**Vorliegender Auszug:**
^^^^^^^^^^^^^^^^

Für mich verlief das Schwimmen bis hierhin unspektakulär. Der Pazifik war meinen Empfindungen nach sehr gnädig an diesem Morgen. Einige Wellen die hier und da mal eine Boje in der Ferne verschwinden ließen, aber keine Kampfansage der Naturgewalten. Mit gutem Gefühl in den Armen, den Beinen sowie mit fokussiertem Kopf, machte ich mich auf in Richtung Pier bzw. Wechselzone. Ich konnte es kaum erwarten aufs Fahrrad zu wechseln, Schwimmen ist und bleibt eben Schwimmen, es macht Spaß aber Fahrrad fahre ich einfach lieber. Außerdem hatte ich Einstein, anstelle von Vaseline als Reibschutz, zur wasserlöslichen Sitzcreme gegriffen. So arbeitete der Wetsuit mit jeder Arm und Halsbewegung fleißig daran, mir meine Extremitäten abzusäbeln – nicht gerade motivationssteigernd kann ich Euch sagen.

^^^^^^^^^^^^^^^^

**Datenauszug:**

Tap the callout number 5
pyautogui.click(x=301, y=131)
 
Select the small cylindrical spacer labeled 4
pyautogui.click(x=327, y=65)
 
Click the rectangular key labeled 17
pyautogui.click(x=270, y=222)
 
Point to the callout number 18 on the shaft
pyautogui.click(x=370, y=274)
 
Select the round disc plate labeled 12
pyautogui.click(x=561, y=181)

^^^^^^^^^^^^^^^^

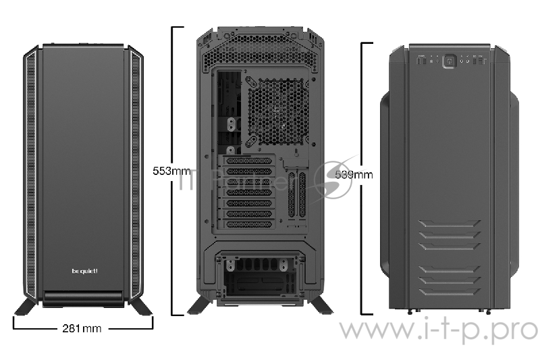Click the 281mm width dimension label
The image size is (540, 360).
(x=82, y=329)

^^^^^^^^^^^^^^^^

**Kurze Aufgabe 1:** Zieh jede Zeile heraus, in der das Wort „callout“ vorkommt.
**Kurze Aufgabe 2:** Schreib den Auszug über das Schwimmen im Pazifik weiter und knüpf dabei an seinen letzten Satz an.
Der Auszug und die Zeilen sind voneinander unabhängiges Material.

**Ergebnis der Aufgabe 1:**
Tap the callout number 5
Point to the callout number 18 on the shaft

**Ergebnis der Aufgabe 2:**
Ohne die Uhr im Blick beendete ich das Schwimmen, rannte unter den wie Elefantenrüssel wirkenden Gartenschläuche mit Trinkwasser hindurch, die genüsslichere Gemüter des Tages nutzten um das Salzwasser von der Haut zu spülen, schnappte mir meinen Wechselbeutel, der nur meine Radbrille enthielt und rannte ins Wechselzelt. Husch, husch, den Wetsuit aus, die wirklich hoch motivierten Freiwilligen nahmen mir alle Schwimmutensilien ab, stopften diese in den dafür vorgesehenen Beutel, sodass ich mich nach einem schnellen Wechsel schon in Richtung Rad befand. Ich hatte mich für einen Straßenhelm entschieden, da die nicht vorhandenen Ventilationsöffnungen am Aerohelm zwar schnell machen, einen aber auch wesentlich mehr schwitzen lassen. Comfort beats Aerodynamics, ich wusste mir würde den Tag noch genug Schweiß entrinnen, wollte also bewusst die Kopfsauna zu Hause lassen. Die ersten Radkilometer fühlten sich wirklich fantastisch an. Mir war klar, wenn ich jetzt losschoss, dann könnte mich das eher früher als später so Einiges kosten. Der Blick auf die Uhr verriet mir übrigens, ich war genau meiner Marschroute gefolgt, nach 1 Std. saß ich auf dem Rad! Nicht, dass ich während des Schwimmens in irgendeiner Form den Überblick drüber gehabt oder gar Handlungsspielraum besessen hätte, aber es freute mich trotzdem. 😉

Die Radstreckedes Ironmans führt einen zu Beginn in einer knapp 15 km langen Schleife von Hawi weg und wieder zurück zum Fuße der Palani Road. Von dort aus geht es dann schnurstracks über den Queen Ka’ahumanu Highway nach Hawi. Man kann den Radkurs also kurz und knackig beschreiben wie den Marathon: hin – zurück, woanders hin – zurück. Der Queen K Highway markiert den weltberühmten Weg durch die „Lava-Wüste“ über den flimmernden Asphalt, wo die Ironmänner zu ersten Mal dem Mythos Hawaii begegnen. Jetzt geht das Rennen richtig los, die vierspurige schnurgerade Straße lädt förmlich dazu ein loszuballern.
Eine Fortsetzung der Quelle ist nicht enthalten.